To do:
Leave out the pictures, and quote exactly the lines running from the one with "868x402 pixels. Task: Clear" through the last line of the entries below.

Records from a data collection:
»»
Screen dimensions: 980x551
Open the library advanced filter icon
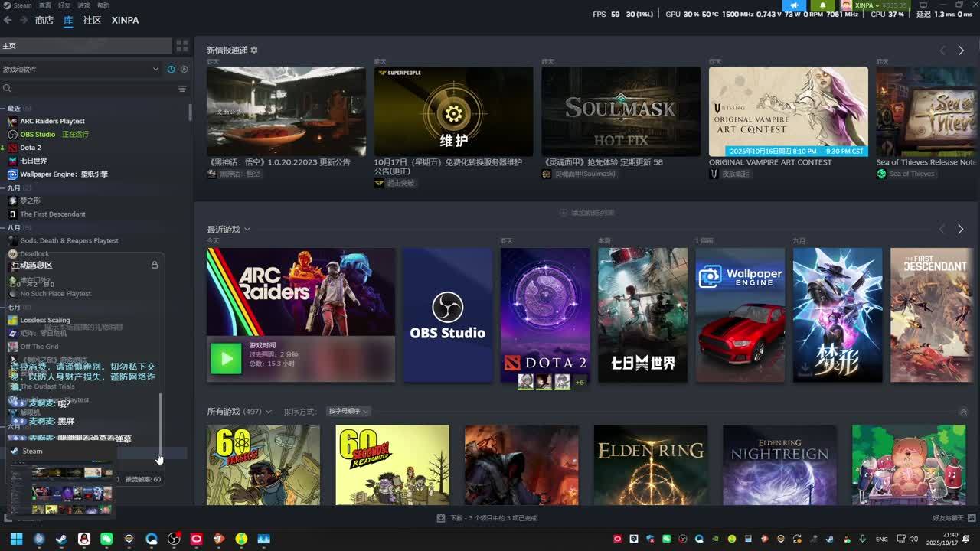point(181,89)
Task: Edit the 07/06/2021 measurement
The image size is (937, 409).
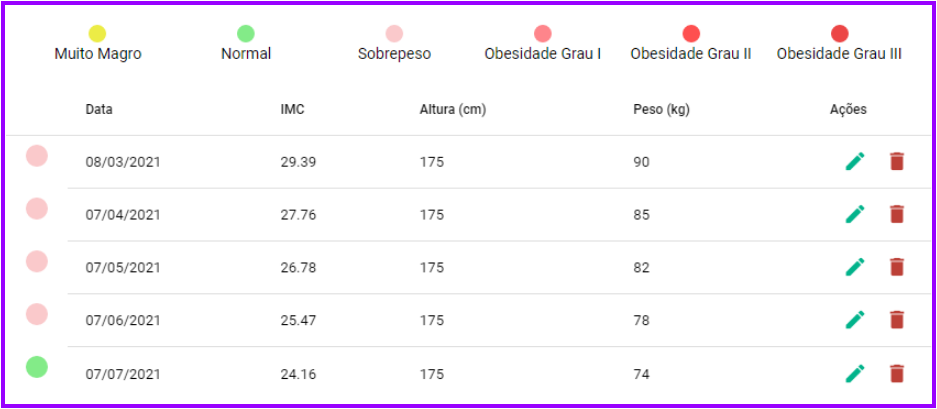Action: coord(854,320)
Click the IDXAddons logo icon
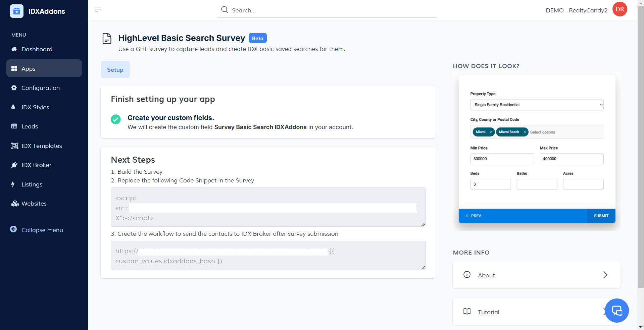The image size is (644, 330). point(17,11)
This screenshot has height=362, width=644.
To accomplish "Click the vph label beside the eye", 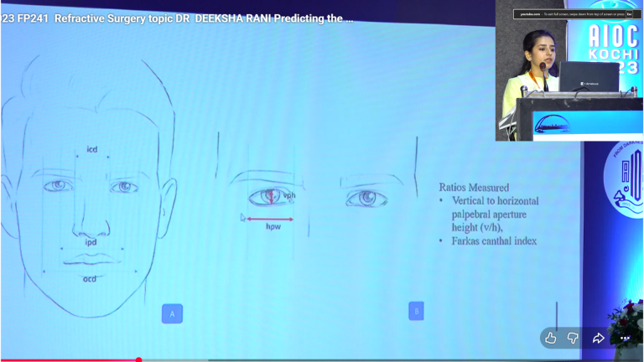I will [289, 195].
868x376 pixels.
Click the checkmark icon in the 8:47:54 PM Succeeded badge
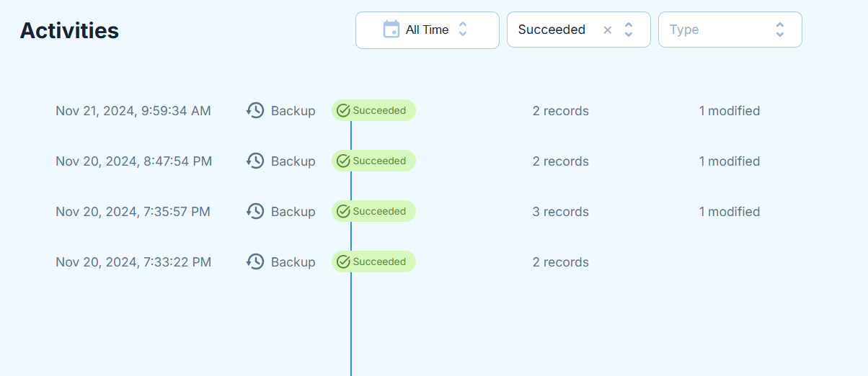click(343, 161)
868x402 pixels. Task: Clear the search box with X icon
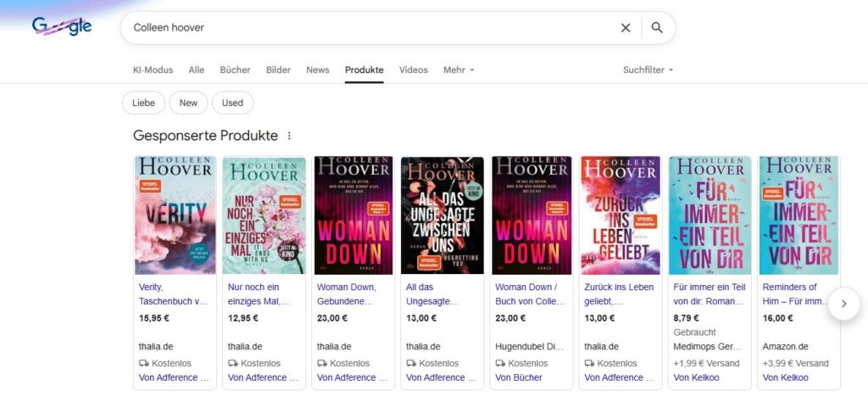coord(626,28)
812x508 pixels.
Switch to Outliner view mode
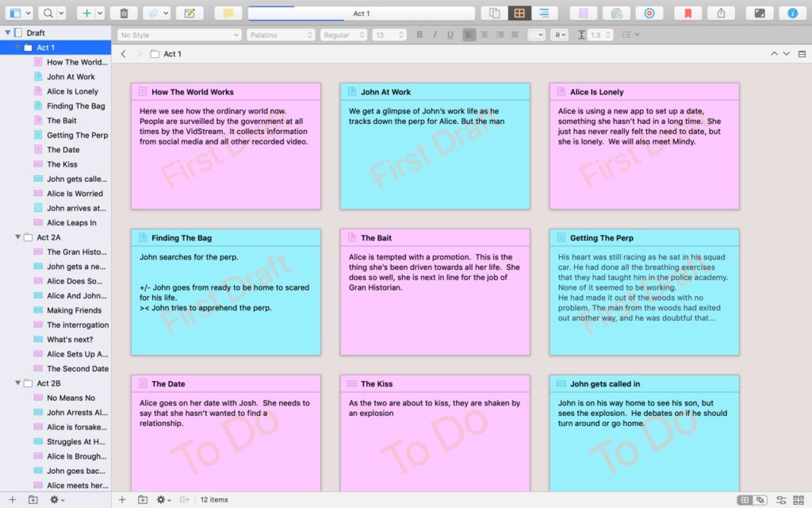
««
Reply:
868x402 pixels. Task: Clear the search box with X icon
coord(626,28)
812x508 pixels.
Switch to Outliner view mode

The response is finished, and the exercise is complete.